This repository provides the source codes of "Simplified Graph Learning for Inductive Short Text Classification" published in EMNLP 2022.
Please cite our paper if you find it helpful. Thanks.
@inproceedings{zheng-etal-2022-simplified,
title = "Simplified Graph Learning for Inductive Short Text Classification",
author = "Zheng, Kaixin and
Wang, Yaqing and
Yao, Quanming and
Dou, Dejing",
booktitle = "Proceedings of the 2022 Conference on Empirical Methods in Natural Language Processing",
month = dec,
year = "2022",
address = "Abu Dhabi, United Arab Emirates",
publisher = "Association for Computational Linguistics",
url = "https://aclanthology.org/2022.emnlp-main.735",
pages = "10717--10724",
abstract = "Short text classification (STC) is hard as short texts lack context information and labeled data is not enough. Graph neural networks obtain the state-of-the-art on STC since they can merge various auxiliary information via the message passing framework. However, existing works conduct transductive learning, which requires retraining to accommodate new samples and takes large memory. In this paper, we present SimpleSTC which handles inductive STC problem but only leverages words. We construct word graph from an external large corpus to compensate for the lack of semantic information, and learn text graph to handle the lack of labeled data.
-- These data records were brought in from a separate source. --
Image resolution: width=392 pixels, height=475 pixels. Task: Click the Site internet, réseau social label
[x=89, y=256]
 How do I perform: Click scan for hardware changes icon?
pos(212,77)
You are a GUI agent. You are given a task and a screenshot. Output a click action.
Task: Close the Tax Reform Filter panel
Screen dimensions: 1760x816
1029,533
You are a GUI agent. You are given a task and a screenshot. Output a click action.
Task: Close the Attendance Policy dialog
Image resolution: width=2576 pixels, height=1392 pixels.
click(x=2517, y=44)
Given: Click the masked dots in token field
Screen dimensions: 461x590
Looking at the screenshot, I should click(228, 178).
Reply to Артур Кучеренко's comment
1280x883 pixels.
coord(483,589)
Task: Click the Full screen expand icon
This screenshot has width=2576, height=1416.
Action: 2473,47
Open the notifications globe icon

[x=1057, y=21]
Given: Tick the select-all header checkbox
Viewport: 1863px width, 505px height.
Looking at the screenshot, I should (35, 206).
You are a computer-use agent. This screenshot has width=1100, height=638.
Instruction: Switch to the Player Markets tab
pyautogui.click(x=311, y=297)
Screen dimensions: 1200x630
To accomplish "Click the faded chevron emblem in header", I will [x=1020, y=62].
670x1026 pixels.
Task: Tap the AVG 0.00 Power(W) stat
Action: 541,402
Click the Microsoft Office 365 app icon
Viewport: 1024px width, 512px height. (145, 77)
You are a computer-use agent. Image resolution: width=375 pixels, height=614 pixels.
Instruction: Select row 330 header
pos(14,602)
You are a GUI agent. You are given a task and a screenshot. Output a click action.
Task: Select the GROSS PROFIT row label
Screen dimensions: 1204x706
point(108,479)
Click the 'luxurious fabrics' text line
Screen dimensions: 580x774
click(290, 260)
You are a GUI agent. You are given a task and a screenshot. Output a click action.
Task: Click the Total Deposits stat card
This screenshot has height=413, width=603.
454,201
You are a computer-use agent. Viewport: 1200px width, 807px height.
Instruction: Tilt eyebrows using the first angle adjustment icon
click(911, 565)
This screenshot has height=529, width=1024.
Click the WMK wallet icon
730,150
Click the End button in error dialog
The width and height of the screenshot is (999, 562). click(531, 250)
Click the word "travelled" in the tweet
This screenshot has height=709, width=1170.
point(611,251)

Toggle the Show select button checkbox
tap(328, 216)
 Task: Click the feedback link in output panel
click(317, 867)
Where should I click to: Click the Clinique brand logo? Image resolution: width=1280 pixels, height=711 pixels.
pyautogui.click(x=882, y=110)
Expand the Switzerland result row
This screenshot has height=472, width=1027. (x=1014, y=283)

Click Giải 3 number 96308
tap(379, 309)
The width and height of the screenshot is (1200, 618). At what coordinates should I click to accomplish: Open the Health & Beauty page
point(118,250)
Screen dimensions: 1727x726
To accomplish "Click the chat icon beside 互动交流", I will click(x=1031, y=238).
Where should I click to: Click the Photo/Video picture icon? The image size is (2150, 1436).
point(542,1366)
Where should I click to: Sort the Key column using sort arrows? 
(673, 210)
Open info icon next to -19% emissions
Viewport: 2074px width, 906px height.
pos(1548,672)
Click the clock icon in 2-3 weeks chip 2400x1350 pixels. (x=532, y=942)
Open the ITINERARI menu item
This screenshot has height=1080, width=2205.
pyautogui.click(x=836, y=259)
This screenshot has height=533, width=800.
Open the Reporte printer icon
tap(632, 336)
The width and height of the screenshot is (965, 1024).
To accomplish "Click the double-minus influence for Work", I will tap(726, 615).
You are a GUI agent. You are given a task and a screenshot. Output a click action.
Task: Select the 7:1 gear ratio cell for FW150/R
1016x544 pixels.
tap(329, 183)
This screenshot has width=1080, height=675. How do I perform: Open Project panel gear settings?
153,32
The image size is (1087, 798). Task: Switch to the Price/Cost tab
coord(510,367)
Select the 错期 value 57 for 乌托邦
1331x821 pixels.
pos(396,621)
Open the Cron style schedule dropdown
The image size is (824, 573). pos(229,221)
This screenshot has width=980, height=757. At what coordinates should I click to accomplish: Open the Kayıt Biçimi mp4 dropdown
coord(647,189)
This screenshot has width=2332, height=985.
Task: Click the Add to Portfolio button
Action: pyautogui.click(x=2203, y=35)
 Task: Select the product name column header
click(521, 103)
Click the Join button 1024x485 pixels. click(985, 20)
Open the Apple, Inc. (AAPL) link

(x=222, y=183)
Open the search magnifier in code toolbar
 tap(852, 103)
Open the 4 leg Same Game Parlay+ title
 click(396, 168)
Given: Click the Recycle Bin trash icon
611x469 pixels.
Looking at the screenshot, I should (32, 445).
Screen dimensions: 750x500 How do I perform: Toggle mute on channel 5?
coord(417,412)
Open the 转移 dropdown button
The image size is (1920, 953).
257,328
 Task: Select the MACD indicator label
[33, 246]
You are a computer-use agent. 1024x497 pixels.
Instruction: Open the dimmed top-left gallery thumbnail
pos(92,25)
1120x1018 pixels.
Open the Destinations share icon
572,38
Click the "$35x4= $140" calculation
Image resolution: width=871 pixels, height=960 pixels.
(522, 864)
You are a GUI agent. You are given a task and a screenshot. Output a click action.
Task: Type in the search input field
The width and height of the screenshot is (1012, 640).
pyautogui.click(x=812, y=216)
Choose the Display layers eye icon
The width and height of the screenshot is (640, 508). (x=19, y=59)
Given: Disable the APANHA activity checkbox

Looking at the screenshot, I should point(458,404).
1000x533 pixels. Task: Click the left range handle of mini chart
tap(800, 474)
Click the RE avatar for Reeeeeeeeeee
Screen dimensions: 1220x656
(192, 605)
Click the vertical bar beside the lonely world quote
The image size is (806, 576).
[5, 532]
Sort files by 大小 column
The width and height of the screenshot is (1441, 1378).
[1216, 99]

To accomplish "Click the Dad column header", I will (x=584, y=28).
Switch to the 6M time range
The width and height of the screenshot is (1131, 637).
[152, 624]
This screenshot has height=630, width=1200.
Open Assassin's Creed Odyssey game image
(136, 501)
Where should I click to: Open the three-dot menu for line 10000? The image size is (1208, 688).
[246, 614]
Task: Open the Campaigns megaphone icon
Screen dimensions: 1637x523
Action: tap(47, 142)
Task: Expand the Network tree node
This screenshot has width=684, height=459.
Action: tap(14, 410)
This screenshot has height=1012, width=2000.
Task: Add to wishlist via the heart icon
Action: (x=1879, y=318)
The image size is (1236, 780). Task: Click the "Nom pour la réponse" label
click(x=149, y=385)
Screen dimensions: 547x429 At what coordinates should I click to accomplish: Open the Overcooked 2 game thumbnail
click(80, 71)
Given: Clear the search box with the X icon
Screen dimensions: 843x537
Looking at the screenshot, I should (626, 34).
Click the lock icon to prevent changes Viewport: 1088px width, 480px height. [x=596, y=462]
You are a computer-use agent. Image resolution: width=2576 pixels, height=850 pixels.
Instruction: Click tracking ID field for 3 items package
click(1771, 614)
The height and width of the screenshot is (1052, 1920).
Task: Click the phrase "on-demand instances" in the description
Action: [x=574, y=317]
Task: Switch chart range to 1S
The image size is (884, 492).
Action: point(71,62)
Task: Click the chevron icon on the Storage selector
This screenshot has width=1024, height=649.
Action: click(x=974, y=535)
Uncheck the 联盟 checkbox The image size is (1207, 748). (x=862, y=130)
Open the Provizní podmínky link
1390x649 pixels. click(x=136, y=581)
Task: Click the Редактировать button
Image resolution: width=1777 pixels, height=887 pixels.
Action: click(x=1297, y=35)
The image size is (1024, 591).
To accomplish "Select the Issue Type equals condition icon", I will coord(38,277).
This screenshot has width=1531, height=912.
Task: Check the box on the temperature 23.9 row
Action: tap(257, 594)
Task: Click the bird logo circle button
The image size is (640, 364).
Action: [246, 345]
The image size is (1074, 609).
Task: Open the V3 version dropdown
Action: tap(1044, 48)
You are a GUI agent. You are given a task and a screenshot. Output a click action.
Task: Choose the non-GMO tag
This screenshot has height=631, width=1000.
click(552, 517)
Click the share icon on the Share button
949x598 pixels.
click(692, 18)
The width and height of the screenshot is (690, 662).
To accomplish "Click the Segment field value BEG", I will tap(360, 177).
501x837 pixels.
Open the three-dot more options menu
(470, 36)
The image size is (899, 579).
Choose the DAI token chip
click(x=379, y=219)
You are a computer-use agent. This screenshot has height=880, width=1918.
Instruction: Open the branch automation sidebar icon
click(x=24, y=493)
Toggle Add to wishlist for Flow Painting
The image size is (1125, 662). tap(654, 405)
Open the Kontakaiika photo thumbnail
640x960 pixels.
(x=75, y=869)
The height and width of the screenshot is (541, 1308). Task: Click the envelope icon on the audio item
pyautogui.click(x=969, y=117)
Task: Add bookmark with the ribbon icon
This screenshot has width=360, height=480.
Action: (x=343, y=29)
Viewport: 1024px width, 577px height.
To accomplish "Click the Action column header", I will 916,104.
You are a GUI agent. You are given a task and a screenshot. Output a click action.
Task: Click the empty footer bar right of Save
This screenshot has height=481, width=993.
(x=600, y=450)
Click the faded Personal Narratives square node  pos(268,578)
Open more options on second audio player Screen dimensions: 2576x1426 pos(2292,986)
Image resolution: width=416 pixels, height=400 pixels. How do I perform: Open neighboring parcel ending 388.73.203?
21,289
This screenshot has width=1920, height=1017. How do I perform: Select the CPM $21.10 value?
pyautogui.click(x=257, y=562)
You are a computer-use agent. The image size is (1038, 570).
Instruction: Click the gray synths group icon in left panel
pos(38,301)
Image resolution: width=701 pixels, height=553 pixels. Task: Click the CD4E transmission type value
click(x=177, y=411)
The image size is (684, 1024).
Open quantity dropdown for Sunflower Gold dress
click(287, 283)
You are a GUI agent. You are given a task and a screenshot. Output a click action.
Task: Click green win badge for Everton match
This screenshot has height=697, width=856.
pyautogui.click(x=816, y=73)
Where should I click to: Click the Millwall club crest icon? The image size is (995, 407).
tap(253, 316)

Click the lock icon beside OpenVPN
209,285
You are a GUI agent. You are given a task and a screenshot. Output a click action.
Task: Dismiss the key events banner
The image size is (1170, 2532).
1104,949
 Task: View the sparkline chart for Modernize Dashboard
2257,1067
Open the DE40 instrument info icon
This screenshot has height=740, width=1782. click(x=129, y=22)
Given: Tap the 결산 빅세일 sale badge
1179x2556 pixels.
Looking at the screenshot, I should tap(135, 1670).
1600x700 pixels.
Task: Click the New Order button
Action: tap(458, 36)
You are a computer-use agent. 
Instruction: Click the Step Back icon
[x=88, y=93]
Results show that SimpleSTC obtains state-of-the-art performance with lower memory consumption and faster inference speed.",
}
We provide both the PyTorch and PaddlePaddle implementations of SimpleSTC in this repository:
- python 3.7
- pytorch 1.2
- python 3.7
- paddlepaddle 2.2
As the dataset is too large to be uploaded, we cannot put them into this file. You can process the raw data as the instruction in the "process_data" folder.
Then, please run the code with
python train/train.py
choose the dataset with
python train/train.py --dataset tagmynews